═══ SOURCE MATERIAL

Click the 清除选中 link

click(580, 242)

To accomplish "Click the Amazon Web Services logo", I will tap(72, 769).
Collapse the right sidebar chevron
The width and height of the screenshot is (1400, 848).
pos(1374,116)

══════

AIM OF THE TASK
Every entry must appear in the answer exactly as written.

SOLUTION FOR THIS TASK
Click the 清除选中 link

click(580, 242)

To accomplish "Click the Amazon Web Services logo", I will tap(72, 769).
Collapse the right sidebar chevron
The width and height of the screenshot is (1400, 848).
pos(1374,116)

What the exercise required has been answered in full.